Retrieve every line from the records in which the word "page" occurs.

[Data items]
* * * *

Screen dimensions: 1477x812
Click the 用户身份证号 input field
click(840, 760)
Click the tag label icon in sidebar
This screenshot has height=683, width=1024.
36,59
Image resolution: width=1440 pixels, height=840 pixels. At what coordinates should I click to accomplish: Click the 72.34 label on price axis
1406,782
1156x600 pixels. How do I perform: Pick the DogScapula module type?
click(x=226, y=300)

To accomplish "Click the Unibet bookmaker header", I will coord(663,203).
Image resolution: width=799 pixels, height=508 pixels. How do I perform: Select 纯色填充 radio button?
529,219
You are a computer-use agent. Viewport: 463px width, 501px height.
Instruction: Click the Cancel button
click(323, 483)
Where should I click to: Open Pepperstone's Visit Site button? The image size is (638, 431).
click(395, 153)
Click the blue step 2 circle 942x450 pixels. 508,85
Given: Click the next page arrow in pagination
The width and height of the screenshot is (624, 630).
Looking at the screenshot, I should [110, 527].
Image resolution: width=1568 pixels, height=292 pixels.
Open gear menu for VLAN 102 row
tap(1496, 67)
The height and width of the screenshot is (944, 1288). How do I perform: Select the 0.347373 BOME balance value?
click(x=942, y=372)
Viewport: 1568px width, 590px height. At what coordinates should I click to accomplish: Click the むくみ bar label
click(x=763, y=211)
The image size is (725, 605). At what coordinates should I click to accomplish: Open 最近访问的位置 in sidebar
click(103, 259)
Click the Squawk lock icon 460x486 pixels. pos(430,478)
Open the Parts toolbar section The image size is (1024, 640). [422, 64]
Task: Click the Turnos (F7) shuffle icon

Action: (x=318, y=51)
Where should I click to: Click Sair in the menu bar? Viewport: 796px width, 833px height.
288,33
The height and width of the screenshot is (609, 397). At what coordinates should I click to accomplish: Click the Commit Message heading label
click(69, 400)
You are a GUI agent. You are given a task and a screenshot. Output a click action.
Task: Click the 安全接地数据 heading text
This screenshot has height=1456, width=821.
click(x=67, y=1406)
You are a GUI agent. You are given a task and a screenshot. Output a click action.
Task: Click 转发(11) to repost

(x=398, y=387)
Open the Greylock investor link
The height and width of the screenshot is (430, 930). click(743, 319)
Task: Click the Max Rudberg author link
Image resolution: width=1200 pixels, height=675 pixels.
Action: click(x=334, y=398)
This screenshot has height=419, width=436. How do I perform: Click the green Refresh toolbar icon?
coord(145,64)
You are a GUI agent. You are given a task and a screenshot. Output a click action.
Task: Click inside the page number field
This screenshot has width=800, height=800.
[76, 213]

* * * *

**SOLUTION BELOW**
Given: Click the next page arrow in pagination
Task: Click inside the page number field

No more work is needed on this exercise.